Issue (i): Whether a commission agent appointed to sell goods on commission is a mercantile agent within Section 2(9) of the Indian Sale of Goods Act, 1930.
Analysis: A person appointed as commission agent for sale of goods acts in the customary course of that business with authority to sell goods. The existence of a contract of appointment does not exclude the statutory character of mercantile agent. The definition in the Sale of Goods Act is satisfied where the agency is for sale on commission, even if the appointment is for a single principal or transaction.
Conclusion: Yes. The commission agent was a mercantile agent within Section 2(9) of the Indian Sale of Goods Act, 1930.

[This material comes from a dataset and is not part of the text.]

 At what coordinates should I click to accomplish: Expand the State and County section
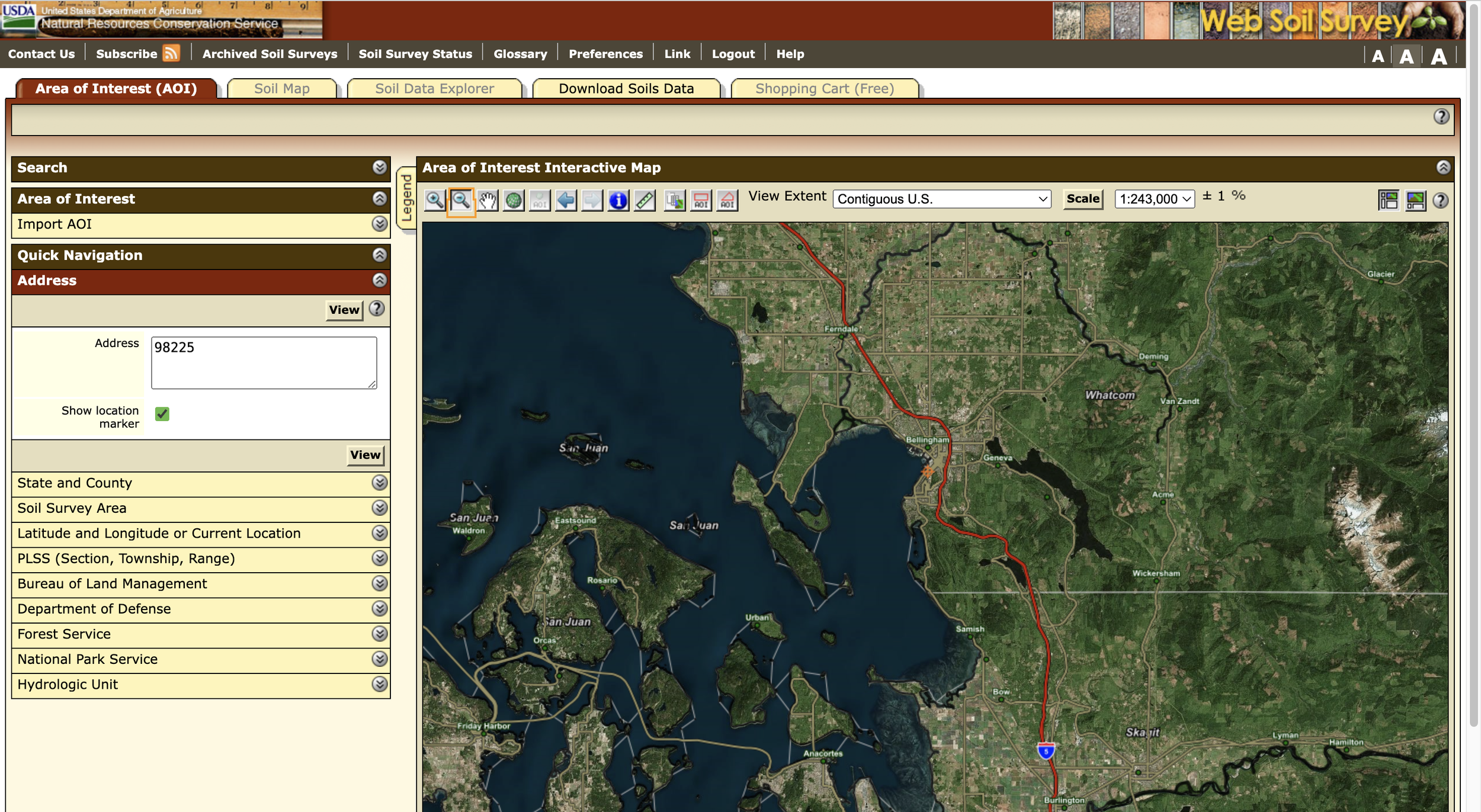pyautogui.click(x=379, y=483)
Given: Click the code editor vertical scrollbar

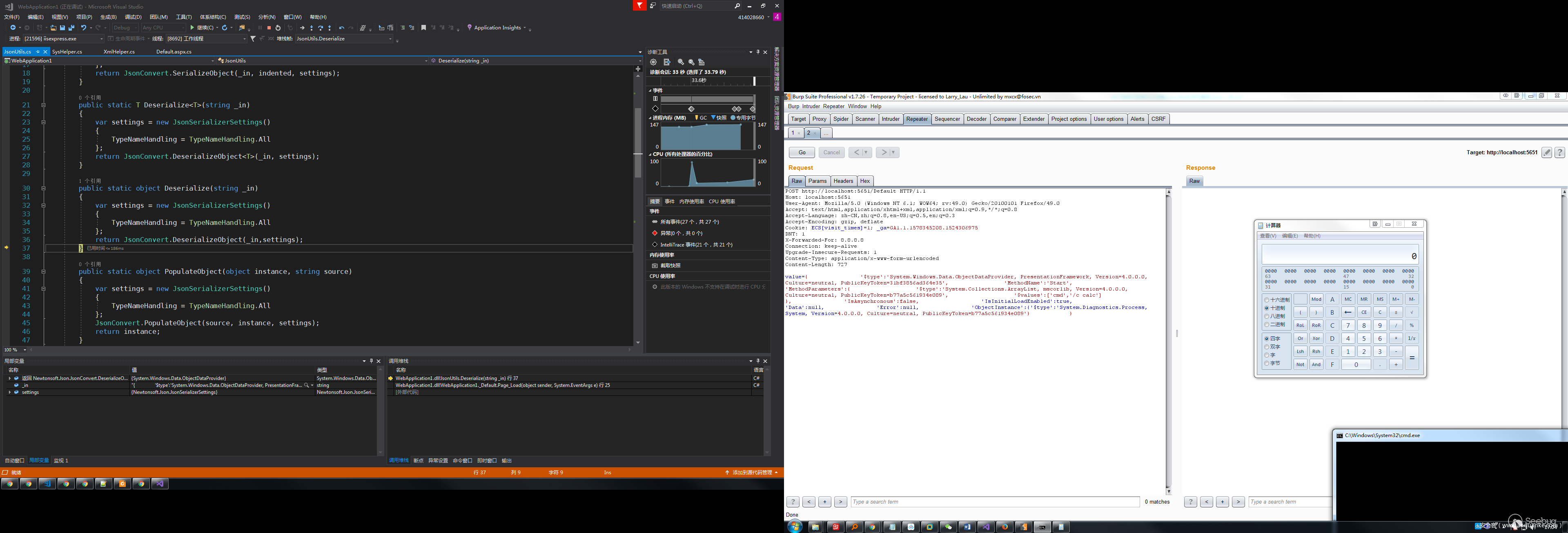Looking at the screenshot, I should (x=638, y=143).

Issue (ii): Whether a suit exceeding the prescribed value and arising out of such agency transactions falls within Item 4, Clauses (iv) and (v), of the First Schedule to the City Civil Court Act so as to be outside the jurisdiction of the City Civil Court.
Analysis: Once the plaintiff was held to be a mercantile agent, the claim between the mercantile agent and the principal in respect of commission sale transactions fell within the language of Item 4. The clause did not require both parties to be mercantile agents. In addition, the suit related to mercantile dealings between merchants and traders, bringing it within Clause (iv) as well. Since the claim exceeded Rs. 5,000, the statutory exclusion from City Civil Court jurisdiction applied.

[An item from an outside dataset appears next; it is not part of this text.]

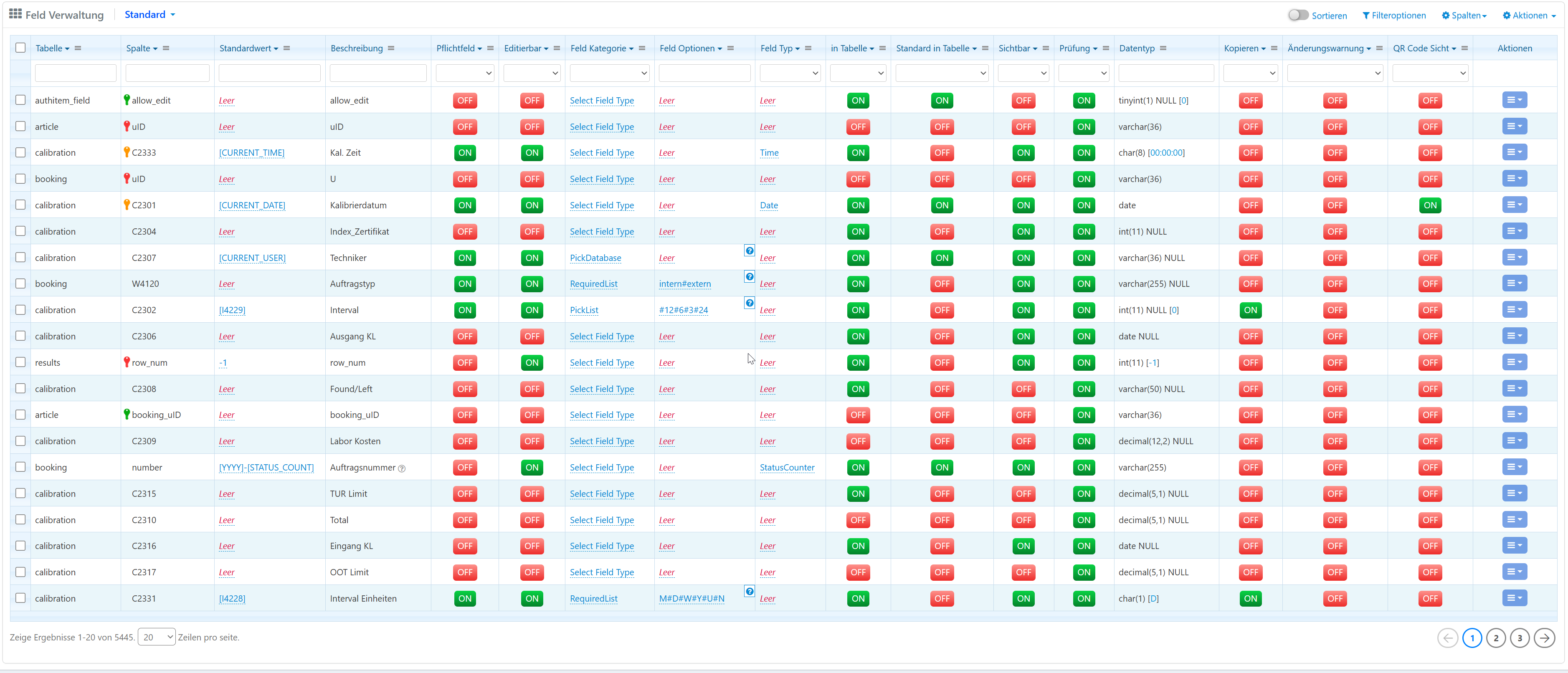Click the PickDatabase link in the Techniker row
This screenshot has width=1568, height=673.
(595, 258)
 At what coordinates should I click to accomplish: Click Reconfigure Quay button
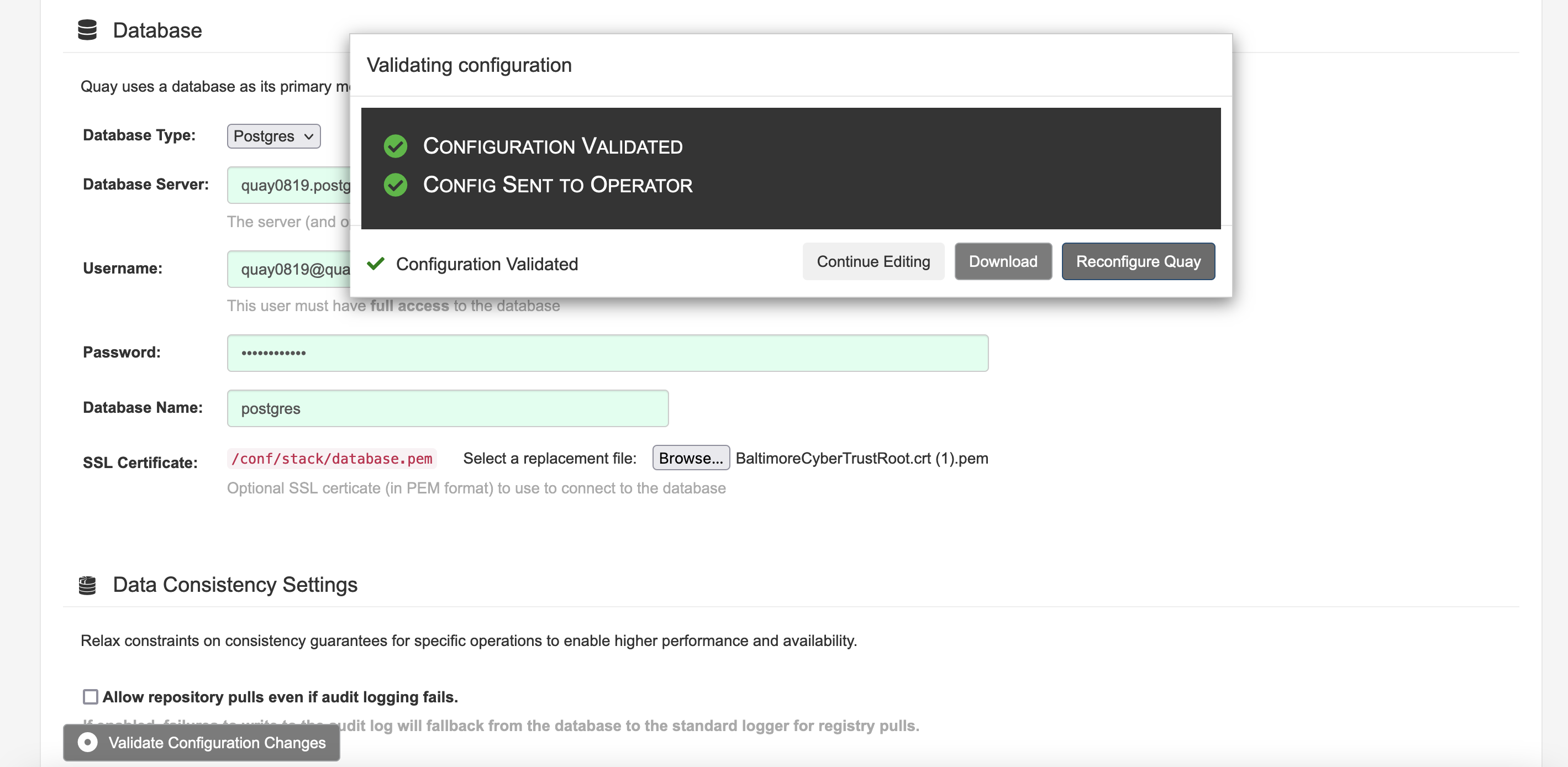tap(1137, 262)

Conclusion: Yes. The suit fell within Item 4, Clauses (iv) and (v), and was outside the jurisdiction of the City Civil Court.
Final Conclusion: The jurisdictional objection succeeded, the trial court's order was set aside, and the plaint was directed to be returned for presentation to the proper court.
Ratio Decidendi: A commission agent appointed to sell goods on commission is a mercantile agent under the Sale of Goods Act, and a claim arising from such agency transactions, when above the statutory value threshold, falls within the jurisdiction-excluding item of the City Civil Court Act.